◆ Data shown
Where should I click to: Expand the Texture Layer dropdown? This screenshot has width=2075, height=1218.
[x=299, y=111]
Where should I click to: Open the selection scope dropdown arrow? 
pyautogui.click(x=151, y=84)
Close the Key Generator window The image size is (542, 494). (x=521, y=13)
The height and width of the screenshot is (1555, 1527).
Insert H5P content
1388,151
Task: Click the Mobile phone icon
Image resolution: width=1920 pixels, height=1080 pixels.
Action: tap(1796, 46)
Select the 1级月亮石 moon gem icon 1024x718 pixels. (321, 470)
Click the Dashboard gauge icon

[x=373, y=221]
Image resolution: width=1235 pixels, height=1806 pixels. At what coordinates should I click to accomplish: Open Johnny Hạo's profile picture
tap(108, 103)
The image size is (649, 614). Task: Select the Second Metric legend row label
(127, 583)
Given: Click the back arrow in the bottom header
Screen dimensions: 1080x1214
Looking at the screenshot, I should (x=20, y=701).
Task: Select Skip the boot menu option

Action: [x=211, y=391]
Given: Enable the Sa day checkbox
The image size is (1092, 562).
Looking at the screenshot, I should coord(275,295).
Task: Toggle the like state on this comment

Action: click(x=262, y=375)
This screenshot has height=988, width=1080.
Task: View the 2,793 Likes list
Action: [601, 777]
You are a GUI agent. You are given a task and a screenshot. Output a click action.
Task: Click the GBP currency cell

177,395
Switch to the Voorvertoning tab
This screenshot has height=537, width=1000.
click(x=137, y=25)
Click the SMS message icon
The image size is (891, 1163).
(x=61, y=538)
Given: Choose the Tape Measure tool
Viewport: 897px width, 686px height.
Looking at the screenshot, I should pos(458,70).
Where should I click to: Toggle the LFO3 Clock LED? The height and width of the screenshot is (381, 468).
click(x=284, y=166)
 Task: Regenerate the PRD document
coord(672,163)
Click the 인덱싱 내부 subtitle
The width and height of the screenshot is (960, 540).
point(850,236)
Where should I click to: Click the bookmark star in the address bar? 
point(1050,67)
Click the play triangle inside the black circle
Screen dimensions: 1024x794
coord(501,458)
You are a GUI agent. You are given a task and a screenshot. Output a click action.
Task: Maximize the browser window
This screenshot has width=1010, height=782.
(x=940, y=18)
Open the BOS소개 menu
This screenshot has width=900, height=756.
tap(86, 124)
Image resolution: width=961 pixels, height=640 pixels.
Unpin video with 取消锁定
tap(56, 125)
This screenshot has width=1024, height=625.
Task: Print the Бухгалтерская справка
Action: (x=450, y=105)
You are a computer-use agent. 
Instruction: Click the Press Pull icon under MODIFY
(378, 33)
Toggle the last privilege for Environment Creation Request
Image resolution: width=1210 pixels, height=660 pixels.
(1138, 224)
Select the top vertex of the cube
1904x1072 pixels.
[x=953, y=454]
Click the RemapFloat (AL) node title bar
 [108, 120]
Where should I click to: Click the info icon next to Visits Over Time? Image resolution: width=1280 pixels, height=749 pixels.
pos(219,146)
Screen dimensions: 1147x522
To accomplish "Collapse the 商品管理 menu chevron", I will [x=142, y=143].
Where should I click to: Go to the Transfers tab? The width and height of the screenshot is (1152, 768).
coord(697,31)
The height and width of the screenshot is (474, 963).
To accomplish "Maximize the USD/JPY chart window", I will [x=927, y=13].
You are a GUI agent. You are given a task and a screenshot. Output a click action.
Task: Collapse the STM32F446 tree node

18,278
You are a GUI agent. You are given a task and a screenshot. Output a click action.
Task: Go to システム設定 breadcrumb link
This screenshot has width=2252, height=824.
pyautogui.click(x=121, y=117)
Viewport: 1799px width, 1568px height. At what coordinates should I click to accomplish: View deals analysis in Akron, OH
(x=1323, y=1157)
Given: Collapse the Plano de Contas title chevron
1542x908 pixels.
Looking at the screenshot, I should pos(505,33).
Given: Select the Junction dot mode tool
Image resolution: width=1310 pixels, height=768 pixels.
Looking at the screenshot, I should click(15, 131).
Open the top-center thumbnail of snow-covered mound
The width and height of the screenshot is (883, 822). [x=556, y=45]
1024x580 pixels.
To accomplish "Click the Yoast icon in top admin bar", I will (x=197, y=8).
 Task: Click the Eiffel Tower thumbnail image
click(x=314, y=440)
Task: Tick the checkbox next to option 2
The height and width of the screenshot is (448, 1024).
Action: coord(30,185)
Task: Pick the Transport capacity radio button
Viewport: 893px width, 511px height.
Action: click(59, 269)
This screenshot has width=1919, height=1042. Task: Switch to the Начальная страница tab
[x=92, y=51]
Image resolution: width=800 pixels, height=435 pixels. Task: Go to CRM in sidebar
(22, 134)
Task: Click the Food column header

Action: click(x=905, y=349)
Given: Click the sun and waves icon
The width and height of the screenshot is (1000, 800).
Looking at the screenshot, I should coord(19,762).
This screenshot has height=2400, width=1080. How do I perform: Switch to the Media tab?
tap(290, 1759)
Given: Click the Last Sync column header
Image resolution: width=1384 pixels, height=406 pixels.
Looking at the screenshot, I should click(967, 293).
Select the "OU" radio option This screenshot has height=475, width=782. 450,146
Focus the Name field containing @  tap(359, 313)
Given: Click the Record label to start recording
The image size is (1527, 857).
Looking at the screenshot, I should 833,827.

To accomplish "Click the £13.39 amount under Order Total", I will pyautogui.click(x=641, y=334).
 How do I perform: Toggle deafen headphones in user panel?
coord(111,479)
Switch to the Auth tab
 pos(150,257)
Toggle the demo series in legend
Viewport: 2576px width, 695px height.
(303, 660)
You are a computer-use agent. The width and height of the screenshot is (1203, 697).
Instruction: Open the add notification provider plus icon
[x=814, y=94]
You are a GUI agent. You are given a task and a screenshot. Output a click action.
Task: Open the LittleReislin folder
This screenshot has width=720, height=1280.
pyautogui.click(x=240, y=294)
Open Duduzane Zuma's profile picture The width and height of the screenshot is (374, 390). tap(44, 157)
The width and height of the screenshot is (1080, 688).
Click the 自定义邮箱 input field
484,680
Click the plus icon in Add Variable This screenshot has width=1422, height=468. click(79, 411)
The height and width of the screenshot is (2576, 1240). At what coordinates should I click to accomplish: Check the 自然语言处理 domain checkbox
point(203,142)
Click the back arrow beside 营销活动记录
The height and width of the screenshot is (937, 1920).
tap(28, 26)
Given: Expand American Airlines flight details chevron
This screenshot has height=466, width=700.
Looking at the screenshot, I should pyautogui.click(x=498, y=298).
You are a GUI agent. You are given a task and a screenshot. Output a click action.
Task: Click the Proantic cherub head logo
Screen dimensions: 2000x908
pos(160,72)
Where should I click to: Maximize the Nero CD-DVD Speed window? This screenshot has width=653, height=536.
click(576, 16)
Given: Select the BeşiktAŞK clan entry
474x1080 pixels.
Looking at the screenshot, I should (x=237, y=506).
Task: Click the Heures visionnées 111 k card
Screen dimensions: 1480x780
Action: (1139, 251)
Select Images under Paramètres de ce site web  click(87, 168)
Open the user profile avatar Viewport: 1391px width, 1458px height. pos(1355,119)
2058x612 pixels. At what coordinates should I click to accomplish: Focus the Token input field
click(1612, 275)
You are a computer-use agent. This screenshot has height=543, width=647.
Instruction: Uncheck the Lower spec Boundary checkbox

◆ Requirement
Copy every line of the data above in which the string "back" appears.

◆ Answer to the problem
Given: Click the back arrow in the bottom header
Click the back arrow beside 营销活动记录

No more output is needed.